### Your task
Filter the entries for the word "camera". Copy each line that has it.
*** Block opens ***
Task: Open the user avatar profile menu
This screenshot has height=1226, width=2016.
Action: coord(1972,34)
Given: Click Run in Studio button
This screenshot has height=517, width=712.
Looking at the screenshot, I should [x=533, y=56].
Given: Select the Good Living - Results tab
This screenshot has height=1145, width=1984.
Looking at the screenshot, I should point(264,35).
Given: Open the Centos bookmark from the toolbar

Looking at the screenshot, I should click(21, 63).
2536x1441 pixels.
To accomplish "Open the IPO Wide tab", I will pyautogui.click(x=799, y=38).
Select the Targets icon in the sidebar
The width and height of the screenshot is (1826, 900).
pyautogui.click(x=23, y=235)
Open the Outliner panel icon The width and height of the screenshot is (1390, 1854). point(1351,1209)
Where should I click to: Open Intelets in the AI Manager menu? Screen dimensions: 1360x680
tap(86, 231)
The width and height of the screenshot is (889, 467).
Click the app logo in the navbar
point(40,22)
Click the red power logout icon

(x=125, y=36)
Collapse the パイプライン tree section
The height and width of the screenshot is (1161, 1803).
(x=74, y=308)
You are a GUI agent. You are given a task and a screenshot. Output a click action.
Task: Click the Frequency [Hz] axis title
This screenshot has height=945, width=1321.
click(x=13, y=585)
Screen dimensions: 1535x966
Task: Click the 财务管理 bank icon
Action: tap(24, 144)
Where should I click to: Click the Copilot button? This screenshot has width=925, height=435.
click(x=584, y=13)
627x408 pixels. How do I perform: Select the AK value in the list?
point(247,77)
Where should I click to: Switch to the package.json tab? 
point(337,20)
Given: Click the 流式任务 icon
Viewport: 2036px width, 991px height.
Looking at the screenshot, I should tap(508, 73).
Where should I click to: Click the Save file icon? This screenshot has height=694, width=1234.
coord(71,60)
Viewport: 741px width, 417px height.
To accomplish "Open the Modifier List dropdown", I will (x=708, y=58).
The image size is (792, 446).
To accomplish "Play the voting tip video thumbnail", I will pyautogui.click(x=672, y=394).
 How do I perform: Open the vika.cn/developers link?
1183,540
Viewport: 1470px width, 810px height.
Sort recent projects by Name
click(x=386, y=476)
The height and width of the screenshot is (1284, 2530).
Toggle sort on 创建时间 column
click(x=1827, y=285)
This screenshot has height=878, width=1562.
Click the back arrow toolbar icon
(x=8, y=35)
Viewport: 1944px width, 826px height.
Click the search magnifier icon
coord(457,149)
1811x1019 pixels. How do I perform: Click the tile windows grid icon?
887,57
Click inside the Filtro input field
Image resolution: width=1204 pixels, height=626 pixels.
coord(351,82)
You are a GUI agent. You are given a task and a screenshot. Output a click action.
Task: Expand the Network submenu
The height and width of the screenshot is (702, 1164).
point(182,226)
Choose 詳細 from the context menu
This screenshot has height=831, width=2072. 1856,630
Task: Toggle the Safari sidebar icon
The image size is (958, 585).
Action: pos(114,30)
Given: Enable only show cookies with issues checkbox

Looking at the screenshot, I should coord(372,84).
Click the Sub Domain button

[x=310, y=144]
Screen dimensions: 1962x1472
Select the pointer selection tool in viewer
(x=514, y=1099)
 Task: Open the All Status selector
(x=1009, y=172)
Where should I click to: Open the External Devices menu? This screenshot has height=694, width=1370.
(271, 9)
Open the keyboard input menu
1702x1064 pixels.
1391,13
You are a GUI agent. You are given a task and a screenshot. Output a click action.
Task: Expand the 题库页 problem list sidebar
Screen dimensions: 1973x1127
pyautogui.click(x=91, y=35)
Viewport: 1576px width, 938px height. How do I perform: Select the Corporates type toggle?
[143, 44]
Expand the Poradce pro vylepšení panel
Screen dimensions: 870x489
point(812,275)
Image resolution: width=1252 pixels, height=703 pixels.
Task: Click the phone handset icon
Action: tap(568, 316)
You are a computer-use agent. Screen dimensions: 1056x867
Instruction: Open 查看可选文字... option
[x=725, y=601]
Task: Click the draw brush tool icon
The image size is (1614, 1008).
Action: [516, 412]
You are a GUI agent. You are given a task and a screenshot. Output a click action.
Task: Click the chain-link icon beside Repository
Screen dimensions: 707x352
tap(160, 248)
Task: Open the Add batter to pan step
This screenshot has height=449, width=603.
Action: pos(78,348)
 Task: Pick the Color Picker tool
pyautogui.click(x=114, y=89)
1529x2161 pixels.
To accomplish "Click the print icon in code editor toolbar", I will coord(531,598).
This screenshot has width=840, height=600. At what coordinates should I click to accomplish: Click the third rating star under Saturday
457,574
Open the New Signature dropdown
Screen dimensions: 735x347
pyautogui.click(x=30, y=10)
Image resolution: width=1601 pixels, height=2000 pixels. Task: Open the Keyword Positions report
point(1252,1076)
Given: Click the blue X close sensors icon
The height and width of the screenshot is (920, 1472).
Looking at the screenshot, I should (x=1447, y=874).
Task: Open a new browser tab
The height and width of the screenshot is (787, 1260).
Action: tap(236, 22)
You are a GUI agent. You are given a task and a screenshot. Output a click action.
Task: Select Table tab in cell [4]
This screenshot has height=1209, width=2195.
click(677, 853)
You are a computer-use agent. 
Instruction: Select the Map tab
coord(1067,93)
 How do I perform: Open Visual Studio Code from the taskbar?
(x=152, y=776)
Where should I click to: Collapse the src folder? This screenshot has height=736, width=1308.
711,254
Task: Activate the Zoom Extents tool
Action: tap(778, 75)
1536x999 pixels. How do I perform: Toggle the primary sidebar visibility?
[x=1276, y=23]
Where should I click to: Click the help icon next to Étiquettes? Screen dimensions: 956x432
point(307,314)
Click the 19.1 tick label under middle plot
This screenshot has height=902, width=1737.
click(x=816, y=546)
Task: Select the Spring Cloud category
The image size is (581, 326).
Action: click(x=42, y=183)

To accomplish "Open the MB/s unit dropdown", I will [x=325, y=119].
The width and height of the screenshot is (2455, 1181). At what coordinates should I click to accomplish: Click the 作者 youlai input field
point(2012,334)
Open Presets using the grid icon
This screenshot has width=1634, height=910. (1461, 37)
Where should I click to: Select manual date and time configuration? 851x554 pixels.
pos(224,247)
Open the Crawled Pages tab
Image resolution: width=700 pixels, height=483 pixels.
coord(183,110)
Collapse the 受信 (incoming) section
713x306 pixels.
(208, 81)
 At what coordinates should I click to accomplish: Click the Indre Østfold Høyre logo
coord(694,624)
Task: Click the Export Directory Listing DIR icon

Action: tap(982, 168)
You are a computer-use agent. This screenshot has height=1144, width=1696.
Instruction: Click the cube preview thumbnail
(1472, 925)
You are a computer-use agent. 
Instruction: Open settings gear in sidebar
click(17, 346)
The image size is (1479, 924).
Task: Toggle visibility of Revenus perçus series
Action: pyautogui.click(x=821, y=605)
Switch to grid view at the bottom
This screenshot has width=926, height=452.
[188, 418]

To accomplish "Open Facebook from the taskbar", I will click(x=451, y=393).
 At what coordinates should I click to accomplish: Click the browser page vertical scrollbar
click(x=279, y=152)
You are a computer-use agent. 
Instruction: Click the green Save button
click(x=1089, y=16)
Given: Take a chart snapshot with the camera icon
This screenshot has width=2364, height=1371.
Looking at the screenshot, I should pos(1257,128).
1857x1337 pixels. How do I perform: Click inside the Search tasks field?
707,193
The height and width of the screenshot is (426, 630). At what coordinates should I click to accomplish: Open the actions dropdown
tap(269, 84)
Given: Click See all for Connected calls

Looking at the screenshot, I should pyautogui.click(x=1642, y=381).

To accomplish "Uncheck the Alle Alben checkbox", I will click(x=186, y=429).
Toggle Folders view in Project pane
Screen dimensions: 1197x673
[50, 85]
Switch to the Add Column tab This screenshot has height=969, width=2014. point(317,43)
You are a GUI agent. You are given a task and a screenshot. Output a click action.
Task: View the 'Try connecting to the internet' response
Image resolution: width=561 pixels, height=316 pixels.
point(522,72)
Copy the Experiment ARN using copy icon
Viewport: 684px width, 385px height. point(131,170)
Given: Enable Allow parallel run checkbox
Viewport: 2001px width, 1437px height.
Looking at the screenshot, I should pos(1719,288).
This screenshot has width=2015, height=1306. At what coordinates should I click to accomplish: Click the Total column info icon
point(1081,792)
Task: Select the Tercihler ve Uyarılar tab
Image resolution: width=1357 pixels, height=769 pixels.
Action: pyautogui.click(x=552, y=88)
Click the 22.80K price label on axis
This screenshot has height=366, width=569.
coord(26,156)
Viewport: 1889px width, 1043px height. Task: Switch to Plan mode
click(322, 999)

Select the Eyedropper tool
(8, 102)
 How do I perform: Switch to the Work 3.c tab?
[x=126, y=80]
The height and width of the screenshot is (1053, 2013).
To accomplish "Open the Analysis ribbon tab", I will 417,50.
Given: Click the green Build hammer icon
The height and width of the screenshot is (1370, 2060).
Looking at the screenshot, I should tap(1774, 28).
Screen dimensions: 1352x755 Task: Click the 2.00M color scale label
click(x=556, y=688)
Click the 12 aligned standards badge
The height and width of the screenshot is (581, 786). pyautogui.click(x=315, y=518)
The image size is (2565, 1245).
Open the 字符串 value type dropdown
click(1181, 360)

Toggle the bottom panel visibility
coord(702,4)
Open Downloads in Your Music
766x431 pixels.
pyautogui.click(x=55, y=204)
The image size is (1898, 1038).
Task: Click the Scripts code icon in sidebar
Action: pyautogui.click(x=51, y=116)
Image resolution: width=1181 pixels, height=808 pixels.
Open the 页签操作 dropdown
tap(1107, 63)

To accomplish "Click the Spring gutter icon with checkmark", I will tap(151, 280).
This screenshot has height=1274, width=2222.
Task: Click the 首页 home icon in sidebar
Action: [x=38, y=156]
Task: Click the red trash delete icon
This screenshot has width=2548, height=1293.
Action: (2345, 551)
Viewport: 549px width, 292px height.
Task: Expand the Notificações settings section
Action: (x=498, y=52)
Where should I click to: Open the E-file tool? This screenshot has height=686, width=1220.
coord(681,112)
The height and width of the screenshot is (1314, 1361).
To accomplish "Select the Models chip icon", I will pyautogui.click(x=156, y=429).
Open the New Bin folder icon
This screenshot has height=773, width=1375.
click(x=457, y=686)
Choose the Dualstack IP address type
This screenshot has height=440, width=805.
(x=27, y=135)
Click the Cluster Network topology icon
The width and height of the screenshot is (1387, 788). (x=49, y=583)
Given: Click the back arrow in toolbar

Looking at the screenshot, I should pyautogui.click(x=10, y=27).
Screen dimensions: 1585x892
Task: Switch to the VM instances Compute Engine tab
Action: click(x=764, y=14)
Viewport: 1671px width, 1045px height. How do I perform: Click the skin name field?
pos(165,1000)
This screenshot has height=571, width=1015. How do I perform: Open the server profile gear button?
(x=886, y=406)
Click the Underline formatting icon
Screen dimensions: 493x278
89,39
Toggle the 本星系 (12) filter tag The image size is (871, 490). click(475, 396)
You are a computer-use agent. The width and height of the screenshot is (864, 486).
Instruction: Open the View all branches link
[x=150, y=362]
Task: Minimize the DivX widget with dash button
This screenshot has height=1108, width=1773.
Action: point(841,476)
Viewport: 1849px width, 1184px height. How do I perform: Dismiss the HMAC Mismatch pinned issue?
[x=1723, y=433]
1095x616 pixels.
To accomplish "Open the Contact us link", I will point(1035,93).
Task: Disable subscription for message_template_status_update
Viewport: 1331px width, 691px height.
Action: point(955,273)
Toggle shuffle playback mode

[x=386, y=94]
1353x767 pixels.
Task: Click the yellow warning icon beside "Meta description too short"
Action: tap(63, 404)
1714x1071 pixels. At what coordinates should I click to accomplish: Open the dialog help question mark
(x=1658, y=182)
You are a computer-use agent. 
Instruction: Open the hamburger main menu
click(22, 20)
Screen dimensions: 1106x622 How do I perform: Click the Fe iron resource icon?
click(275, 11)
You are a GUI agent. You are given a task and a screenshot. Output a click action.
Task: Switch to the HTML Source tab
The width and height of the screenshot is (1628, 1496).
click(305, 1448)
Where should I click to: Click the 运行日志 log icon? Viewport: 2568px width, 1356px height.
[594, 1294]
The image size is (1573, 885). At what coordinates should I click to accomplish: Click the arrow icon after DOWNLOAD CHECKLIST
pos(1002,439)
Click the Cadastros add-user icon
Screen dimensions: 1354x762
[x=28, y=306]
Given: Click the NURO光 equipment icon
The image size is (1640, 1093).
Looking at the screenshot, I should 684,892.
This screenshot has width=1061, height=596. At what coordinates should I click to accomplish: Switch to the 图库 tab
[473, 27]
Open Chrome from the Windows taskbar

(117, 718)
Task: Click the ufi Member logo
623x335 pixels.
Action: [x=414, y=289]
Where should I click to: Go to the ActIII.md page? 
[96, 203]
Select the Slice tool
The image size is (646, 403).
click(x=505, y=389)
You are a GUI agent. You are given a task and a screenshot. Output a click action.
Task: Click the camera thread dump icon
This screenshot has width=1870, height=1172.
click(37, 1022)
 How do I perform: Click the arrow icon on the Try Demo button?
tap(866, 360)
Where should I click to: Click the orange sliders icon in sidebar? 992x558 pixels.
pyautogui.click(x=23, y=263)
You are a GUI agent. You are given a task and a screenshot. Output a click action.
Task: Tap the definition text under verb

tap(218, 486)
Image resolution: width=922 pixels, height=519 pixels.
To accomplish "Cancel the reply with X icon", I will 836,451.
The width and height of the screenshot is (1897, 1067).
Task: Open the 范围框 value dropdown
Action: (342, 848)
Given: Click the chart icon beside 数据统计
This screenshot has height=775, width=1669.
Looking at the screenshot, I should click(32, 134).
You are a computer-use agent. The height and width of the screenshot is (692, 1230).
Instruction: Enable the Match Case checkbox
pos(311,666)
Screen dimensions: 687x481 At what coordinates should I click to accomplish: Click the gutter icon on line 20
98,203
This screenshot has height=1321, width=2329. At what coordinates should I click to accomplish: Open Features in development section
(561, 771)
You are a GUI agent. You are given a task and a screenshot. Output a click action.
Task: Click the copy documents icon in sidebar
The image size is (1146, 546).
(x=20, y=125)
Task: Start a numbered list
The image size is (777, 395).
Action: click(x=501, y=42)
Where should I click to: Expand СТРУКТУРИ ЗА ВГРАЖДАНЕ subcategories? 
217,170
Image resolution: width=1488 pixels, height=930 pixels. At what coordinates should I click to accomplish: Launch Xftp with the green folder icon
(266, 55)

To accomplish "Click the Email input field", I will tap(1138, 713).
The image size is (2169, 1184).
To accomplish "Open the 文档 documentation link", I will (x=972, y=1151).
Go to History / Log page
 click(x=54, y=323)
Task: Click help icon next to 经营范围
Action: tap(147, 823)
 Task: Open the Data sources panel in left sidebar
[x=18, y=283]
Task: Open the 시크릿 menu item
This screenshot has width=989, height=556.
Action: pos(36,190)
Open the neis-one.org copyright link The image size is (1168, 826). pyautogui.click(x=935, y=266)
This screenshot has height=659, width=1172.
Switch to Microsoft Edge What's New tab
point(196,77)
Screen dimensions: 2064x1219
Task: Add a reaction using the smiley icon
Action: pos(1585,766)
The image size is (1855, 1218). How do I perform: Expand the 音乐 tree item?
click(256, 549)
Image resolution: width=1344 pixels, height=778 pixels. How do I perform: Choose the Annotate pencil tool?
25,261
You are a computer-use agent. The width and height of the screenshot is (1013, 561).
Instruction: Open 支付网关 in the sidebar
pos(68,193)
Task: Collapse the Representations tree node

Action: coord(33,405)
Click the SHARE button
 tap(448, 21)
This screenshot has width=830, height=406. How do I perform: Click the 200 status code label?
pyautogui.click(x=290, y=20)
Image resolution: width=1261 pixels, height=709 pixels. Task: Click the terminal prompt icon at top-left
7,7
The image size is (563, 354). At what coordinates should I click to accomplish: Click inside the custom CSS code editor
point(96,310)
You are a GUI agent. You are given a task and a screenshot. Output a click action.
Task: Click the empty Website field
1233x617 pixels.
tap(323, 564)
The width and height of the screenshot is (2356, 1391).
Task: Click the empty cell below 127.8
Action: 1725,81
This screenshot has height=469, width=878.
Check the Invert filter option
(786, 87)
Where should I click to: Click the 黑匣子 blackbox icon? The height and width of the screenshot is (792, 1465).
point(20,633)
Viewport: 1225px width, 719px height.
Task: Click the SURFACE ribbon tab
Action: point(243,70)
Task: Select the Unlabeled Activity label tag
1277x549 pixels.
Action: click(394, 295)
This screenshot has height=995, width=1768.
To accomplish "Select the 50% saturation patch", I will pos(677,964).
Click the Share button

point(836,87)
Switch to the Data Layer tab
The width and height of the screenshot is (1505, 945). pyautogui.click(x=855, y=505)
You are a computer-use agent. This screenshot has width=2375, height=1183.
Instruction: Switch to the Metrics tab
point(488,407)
*** Block closes ***
### Response area
Given: Take a chart snapshot with the camera icon
Task: Click the camera thread dump icon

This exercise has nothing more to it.